DIRECTIONS:
Print the entries exactly; no image belongs in the copy.

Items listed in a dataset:
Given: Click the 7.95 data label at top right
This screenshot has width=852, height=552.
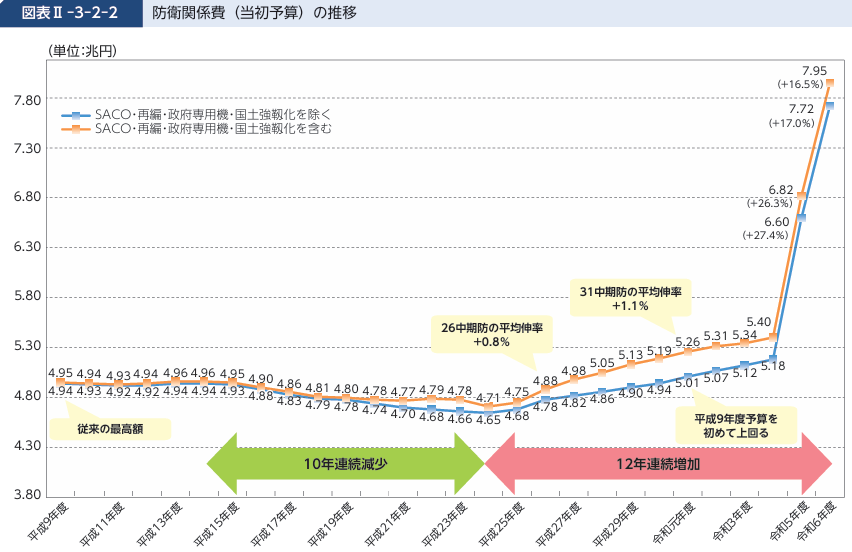Looking at the screenshot, I should pyautogui.click(x=813, y=70).
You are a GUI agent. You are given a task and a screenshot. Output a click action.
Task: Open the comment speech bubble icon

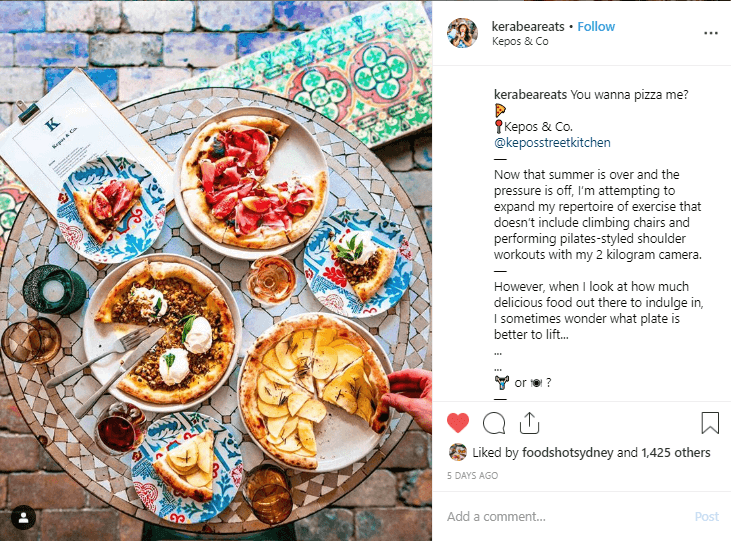494,423
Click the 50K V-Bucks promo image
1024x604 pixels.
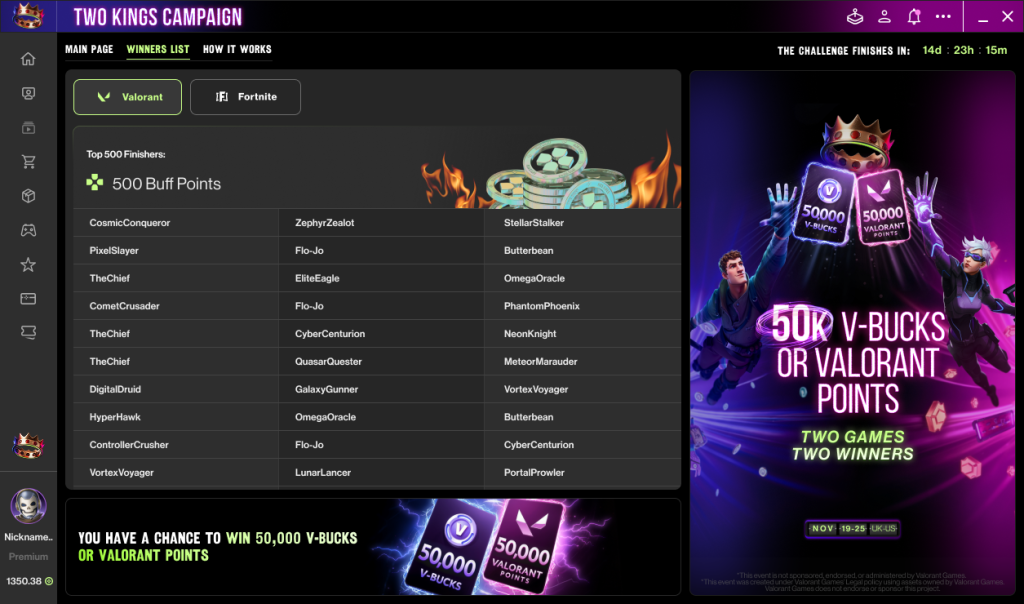tap(853, 333)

COMPLETED TASK:
Given: Click the 7.95 data label at top right
This screenshot has width=852, height=552.
Looking at the screenshot, I should pyautogui.click(x=813, y=70).
You are a GUI agent. You are given a task and a screenshot. Output a click action.
Task: Open the comment speech bubble icon

494,423
Click the 50K V-Bucks promo image
1024x604 pixels.
tap(853, 333)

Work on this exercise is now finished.